From Moscow on Twitter today, NSA whistleblower Edward Snowden laid out his theory for how the exploits were captured, and what relation that has to the revelations he made when he blew the whistle on illegal NSA spying in 2013.
The New York Times reports that the stolen code "does not appear to have come from Mr. Snowden's archive, which was mostly composed of PowerPoint files and other documents that described N.S.A. programs. The documents released by Mr. Snowden and his associates contained no actual source code used to break into the networks of foreign powers."
WikiLeaks says that it has a full set of the files, and will release them over time.
The Shadow Brokers story raises a big question: Was the NSA was actually hacked?
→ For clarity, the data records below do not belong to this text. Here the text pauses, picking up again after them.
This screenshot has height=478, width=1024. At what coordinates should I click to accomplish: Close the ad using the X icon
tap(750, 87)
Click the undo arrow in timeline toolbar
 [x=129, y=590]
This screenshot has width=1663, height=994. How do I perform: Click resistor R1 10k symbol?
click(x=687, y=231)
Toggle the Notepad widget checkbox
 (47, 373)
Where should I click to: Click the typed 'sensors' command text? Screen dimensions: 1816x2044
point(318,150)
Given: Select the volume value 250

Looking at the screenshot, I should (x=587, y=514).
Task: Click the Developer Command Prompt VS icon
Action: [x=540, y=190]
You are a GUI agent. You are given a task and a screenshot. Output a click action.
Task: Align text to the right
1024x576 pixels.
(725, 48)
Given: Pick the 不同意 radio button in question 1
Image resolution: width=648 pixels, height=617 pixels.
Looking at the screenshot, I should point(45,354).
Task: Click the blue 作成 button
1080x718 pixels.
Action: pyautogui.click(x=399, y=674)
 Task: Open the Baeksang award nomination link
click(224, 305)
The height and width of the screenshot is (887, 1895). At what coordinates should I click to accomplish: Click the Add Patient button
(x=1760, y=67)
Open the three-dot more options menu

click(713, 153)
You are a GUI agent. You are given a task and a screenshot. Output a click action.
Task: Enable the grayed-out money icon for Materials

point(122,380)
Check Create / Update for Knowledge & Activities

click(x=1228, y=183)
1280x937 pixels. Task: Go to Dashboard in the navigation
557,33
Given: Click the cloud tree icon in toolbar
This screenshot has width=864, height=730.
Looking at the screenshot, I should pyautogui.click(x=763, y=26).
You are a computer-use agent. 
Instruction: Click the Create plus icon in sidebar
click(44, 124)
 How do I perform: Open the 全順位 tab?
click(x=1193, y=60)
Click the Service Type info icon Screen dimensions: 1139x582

And does this mean their highly secretive methods have been revealed?
From David E. Sanger's NYT story:
"I think it's Snowden-era stuff, repackaged for resale now," said James A. Lewis, a computer expert at the Center for Strategic and International Studies, a Washington think tank. "This is probably some Russian mind game, down to the bogus accent" of some of the messages sent to media organizations by the Shadow Brokers group, delivered in broken English that seemed right out of a bad spy movie.
The N.S.A. would say nothing on Tuesday about whether the coding released was real or where it came from. Its public affairs office did not respond to inquiries.
"It certainly feels all real," said Bruce Schneier, a leading authority on state-sponsored breaches. "The question is why would someone steal it in 2013 and release it this week? That's what is making people think this is likely the work of Russian intelligence."
There are other theories, including one that some unknown group was trying to impersonate hackers working for Russian or other intelligence agencies. Impersonation is relatively easy on the internet, and it could take considerable time to determine who is behind the release of the code.